*Text*
* * * * * * *
Many people of all relationship styles experience transcending mystery and wonder in their personal relationships.  We are inspired to celebrate the mystery of other people's spirits.  Our UU principles encourage us to use all of our faculties to explore and develop our own understanding of spiritual truth, without declaring any areas of inquiry or experience off-limits.  Likewise, polyamorous UUs affirm that each person should be free to celebrate any aspect of love for another created by that transcending mystery and wonder, consistent with one’s preexisting commitment to, and loving relationship with, a spouse or committed partner and with full attention to the inherent worth and dignity of all involved, including respect for one’s own personal boundaries.

Renewal of the spirit unfolds in personal struggle as well.  Faced with disapproval from family, friends, or community, individuals whose relationships are non-traditional may at some point find ourselves agonizing, “What is wrong with me?”  When we finally struggle through to self-acceptance, it is often a powerful experience of transcending mystery and wonder, an experience which opens us to life forces and shapes a growing spiritual path.
* * * * * * *
*Task material*

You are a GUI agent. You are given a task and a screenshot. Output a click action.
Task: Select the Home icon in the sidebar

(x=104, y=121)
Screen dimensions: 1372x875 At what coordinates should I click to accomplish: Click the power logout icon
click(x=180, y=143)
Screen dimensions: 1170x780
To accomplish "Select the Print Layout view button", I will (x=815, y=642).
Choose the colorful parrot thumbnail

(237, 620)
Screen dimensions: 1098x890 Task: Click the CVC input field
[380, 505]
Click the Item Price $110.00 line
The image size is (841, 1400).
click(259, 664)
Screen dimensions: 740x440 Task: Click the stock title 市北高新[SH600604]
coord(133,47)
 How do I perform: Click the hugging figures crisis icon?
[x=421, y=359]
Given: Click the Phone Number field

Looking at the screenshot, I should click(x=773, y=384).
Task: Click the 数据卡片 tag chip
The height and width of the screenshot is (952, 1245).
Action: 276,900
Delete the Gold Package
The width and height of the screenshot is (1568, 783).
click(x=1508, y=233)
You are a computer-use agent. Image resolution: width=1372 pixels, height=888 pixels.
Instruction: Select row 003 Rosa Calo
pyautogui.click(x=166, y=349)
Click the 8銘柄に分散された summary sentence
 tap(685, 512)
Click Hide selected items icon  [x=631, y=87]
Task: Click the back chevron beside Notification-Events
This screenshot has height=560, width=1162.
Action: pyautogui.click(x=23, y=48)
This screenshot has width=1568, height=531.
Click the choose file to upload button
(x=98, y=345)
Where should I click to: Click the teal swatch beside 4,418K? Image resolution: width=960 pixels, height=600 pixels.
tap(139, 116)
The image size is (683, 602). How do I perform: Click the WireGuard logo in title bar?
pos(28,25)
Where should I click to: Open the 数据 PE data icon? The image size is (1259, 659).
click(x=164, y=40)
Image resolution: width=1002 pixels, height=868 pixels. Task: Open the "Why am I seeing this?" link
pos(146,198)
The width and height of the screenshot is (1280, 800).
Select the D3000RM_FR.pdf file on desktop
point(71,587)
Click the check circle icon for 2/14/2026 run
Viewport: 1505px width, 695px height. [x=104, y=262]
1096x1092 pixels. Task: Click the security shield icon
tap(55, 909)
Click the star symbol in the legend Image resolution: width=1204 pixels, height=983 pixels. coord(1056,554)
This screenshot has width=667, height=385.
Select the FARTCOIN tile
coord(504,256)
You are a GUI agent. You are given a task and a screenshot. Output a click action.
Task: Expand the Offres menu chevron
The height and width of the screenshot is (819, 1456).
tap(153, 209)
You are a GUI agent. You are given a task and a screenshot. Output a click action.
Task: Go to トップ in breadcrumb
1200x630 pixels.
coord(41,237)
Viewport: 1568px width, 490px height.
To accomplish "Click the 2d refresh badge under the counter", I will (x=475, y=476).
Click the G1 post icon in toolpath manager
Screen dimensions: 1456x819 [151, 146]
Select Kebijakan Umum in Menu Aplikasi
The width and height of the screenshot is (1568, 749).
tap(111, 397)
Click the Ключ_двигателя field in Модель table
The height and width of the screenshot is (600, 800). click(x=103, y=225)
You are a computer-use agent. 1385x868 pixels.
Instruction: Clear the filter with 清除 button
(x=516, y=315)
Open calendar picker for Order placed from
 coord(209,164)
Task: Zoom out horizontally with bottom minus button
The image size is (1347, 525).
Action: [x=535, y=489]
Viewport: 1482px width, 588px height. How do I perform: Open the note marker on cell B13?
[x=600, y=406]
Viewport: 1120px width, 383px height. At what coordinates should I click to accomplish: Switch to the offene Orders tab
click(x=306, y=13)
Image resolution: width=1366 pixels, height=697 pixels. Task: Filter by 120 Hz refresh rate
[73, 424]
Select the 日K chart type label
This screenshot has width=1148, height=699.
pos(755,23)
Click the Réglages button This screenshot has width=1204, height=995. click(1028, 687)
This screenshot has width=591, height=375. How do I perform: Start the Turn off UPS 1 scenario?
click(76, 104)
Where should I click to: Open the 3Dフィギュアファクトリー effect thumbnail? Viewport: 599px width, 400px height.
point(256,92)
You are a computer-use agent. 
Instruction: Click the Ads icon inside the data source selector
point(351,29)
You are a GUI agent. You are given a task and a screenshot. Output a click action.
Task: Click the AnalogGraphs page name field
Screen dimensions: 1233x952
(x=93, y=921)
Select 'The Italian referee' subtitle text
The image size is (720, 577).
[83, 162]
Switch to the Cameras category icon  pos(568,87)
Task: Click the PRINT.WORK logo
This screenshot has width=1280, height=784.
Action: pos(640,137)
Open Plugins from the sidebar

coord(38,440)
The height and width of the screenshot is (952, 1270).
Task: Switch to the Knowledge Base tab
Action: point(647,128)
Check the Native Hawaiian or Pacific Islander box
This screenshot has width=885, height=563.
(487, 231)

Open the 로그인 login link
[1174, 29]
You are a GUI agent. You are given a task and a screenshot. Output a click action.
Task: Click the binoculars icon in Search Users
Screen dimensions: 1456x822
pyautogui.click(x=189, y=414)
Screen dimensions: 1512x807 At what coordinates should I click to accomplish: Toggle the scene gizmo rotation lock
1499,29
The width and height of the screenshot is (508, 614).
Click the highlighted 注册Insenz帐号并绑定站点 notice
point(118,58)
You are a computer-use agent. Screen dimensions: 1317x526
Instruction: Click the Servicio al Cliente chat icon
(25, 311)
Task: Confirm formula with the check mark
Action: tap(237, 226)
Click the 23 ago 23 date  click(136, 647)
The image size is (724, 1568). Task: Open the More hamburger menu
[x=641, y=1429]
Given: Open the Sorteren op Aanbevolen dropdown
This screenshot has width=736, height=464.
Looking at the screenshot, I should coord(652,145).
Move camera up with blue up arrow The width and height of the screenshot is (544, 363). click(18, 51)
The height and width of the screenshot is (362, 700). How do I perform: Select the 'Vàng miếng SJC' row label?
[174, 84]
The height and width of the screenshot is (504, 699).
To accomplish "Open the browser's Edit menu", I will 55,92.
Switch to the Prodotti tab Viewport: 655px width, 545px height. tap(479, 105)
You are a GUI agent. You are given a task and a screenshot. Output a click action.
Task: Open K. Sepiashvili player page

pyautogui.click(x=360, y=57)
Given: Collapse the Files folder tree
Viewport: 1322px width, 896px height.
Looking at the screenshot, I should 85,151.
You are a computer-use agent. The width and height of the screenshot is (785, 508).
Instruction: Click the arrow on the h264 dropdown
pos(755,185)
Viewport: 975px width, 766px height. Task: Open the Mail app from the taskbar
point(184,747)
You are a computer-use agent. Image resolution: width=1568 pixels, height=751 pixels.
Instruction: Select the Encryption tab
* * * * * * *
*Instructions*
**A)** Rewrite the records as a Markdown table with the columns Row and Line, one line per row and no blank lines. Begin at the line that contains "Open calendar picker for Order placed from", and stop after the line that contains "Click the Réglages".
**B)** Extend the passage on polyamorous UUs and spiritual wonder beyond its last sentence.
The records have no connection to the text.

*The replies*
**A)**
| Row | Line |
|---|---|
| 1 | Open calendar picker for Order placed from |
| 2 |  coord(209,164) |
| 3 | Task: Zoom out horizontally with bottom minus button |
| 4 | The image size is (1347, 525). |
| 5 | Action: [x=535, y=489] |
| 6 | Viewport: 1482px width, 588px height. How do I perform: Open the note marker on cell B13? |
| 7 | [x=600, y=406] |
| 8 | Viewport: 1120px width, 383px height. At what coordinates should I click to accomplish: Switch to the offene Orders tab |
| 9 | click(x=306, y=13) |
| 10 | Image resolution: width=1366 pixels, height=697 pixels. Task: Filter by 120 Hz refresh rate |
| 11 | [73, 424] |
| 12 | Select the 日K chart type label |
| 13 | This screenshot has width=1148, height=699. |
| 14 | pos(755,23) |
| 15 | Click the Réglages button This screenshot has width=1204, height=995. click(1028, 687) |

**B)**
The Religious Declaration on Sexual Morality, Justice, and Healing is a consensus statement created by theologians and ethicists from a broad range of religious traditions and currently endorsed by over two thousand religious leaders across the United States, including denominational leaders, seminary presidents, deans, and faculty members, and clergy from more than twenty-five religious traditions.  The text of The Declaration and a list of endorsers is available at www.religionproject.org.  Many UU ministers have endorsed this document, including UUA past president Rev. John Buehrens.  The Religious Declaration states:
“Faith communities must therefore be truth seeking, courageous, and just. We call for:  Theological reflection that integrates the wisdom of excluded, often silenced peoples . . . .”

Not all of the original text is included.